* _Supplied material_

++++++

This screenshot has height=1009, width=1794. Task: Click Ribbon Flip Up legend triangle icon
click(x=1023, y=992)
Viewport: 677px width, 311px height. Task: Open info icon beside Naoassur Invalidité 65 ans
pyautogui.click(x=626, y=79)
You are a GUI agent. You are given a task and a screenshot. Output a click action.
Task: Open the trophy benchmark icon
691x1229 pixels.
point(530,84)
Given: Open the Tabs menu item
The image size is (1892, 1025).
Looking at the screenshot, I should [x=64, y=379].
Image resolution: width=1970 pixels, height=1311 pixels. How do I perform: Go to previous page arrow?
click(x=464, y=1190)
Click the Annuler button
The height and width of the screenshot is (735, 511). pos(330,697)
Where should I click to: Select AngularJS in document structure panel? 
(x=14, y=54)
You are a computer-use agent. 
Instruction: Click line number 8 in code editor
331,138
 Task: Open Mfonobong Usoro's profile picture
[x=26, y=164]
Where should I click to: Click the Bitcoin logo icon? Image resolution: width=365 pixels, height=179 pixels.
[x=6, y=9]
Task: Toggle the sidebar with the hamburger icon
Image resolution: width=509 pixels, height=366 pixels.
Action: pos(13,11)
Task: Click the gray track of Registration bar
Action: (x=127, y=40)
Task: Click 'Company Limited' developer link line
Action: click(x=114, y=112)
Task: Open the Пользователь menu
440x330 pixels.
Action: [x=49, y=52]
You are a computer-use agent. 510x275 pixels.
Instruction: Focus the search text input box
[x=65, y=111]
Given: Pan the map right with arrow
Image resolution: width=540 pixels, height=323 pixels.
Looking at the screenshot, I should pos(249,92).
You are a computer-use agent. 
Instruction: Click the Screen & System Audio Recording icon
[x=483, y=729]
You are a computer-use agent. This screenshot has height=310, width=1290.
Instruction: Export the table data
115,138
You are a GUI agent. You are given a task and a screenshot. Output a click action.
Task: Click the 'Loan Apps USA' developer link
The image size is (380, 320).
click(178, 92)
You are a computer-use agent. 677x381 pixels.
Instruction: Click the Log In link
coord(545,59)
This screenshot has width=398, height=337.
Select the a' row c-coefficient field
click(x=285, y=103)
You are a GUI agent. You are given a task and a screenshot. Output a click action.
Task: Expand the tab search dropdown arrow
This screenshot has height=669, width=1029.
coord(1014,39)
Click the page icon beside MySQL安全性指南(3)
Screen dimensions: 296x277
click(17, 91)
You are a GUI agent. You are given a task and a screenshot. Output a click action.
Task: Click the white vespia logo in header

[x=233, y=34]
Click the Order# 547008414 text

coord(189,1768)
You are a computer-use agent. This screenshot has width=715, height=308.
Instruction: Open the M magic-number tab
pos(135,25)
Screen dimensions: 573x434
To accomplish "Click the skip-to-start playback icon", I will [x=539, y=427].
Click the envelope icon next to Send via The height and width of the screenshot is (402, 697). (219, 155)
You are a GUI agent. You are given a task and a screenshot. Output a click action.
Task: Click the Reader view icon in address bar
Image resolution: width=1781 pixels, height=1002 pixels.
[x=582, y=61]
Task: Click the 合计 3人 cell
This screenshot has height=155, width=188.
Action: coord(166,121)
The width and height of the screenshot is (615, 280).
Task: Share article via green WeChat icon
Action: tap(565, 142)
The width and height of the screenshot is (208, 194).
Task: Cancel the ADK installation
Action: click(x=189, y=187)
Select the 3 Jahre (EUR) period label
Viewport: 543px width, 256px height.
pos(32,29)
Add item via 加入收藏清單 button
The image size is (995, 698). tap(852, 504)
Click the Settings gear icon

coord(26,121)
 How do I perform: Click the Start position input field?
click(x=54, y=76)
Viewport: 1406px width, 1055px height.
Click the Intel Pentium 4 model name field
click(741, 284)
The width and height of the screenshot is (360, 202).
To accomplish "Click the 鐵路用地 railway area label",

++++++

Starting with the line that contains "Viewport: 1406px width, 1055px height." and going on through the end of the data, rewrite those lines with "Intel Pentium 4" swapped for "AMD Athlon" and everything else unchanged.

* _Result below_
Viewport: 1406px width, 1055px height.
Click the AMD Athlon model name field
click(741, 284)
The width and height of the screenshot is (360, 202).
To accomplish "Click the 鐵路用地 railway area label",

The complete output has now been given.